The Province of Newfoundland and Labrador has tabled its provincial budget for 2024-25.

Newfoundland and Labrador's Budget reports expenditures that are funded by Federal government transfers separately from base government expenditures.  In addition, the Newfoundland and Labrador Budget makes provisions for adjustments resulting in changes in volatile oil prices.  

In 2024-25, the Newfoundland and Labrador government anticipates a deficit of $152 million.  This is down from the $433 million deficit now estimated for 2023-24.  In 2025-26 and the three subsequent fiscal years, Newfoundland and Labrador anticipates small surpluses.  

Including fully-funded expenses, Newfoundland and Labrador's expenditures are expected to grow by 3.1% from the latest 2023-24 forecast to the 2024-25 estimate.  At the same time, revenues are projected to rebound by 9.4% after a 6.2% contraction in 2024-25.  After 2024-25, Newfoundland and Labrador plans to keep expenditure growth limited to just 0.1% in 2025-26 and 0.5% in 2026-27.  Expenditures are projected to be unchanged in 2027-28 and to decline by 0.2% in 2028-29.  Over this period, revenues are projected to contract by 2.1% in 2025-26, grow by 0.3% in 2026-27, contract by 0.3% in 2027-28 and contract again by 0.2% in 2028-29.   

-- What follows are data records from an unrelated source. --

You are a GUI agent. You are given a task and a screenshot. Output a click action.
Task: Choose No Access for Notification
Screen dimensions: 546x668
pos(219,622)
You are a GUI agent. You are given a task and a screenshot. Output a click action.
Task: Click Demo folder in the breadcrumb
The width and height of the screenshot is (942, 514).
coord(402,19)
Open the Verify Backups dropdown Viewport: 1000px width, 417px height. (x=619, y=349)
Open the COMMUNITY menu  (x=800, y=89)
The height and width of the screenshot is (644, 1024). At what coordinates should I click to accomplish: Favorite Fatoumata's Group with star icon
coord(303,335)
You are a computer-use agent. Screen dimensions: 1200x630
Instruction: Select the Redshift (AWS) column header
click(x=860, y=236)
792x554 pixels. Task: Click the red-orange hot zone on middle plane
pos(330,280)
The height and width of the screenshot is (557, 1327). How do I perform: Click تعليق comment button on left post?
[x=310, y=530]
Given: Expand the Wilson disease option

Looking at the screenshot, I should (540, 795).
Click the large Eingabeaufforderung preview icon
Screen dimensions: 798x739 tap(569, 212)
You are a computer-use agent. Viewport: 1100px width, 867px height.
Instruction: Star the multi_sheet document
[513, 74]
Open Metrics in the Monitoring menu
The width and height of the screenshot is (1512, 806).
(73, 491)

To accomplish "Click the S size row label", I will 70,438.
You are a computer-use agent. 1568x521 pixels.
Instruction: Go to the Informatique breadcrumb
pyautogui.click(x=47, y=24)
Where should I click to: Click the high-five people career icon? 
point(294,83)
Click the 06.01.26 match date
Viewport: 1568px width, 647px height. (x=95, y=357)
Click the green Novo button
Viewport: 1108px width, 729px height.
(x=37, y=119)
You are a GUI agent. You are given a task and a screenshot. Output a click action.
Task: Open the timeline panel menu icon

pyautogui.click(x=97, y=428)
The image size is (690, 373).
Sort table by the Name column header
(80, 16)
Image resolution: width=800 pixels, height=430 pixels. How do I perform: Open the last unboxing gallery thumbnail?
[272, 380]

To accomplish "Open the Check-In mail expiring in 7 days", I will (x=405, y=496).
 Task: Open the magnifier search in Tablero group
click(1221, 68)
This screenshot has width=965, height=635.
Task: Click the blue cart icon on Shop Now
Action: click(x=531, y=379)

Measured as a share of GDP, the footprint of provincial government in the Newfoundland and Labrador economy is expected to decline from 25.9% of GDP in 2024-25 to 22.0% of GDP by 2027-28 and 2028-29.  Newfoundland and Labrador's deficit is projected to by 0.4% of GDP in 2024-25 while subsequent surpluses are projected to be stable at 0.1% of GDP.       

Newfoundland and Labrador's net debt for 2024-25 is projected to rise to $17.8 billion or about 44% of projected nominal GDP.  

Newfoundland and Labrador's expenditures in 2024-25 amount to $19,244 per capita, including those reported as fully funded.  These expenditures are projected to fall over the subsequent fiscal years, declining to $18,525 per capita by 2028-29.  After a deficit of $280 per capita in 2024-25, Newfoundland and Labrador's surpluses amount to between $94 and $124 per capita in subsequent fiscal years. 

Both revenues ($474 million) and expenditures ($639 million) are projected to be higher than previously anticipated for 2024-25.  Newfoundland and Labrador's revenue growth for 2024-25 is notably stronger than anticipated in last year's fiscal plan.  Expenditures are also projected to remain higher over the duration of the fiscal horizon.    

Newfoundland and Labrador's overall fiscal position is projected to be weaker than previously anticipated for 2023-24, 2024-25 and 2025-26 before returning to about the same size of surpluses in 2026-27 and 2027-28.

Newfoundland and Labrador's economic outlook is highly sensitive to assumptions about prices, production and investment in large natural resource projects. The Budget assumes oil prices of $82 (US dollars per barrel, WTI) as well as an exchange rate of 74.7 US cents per Canadian dollar.  Newfoundland and Labrador's real GDP is projected to grow by 5.1% in 2024 as exports rebound on higher output of natural resource (oil, nickel, iron ore) as well as labour markets bolstered by housing construction and investment in the West White Rose oil project.  Newfoundland and Labrador's population is expected to continue rising, contributing to higher household income.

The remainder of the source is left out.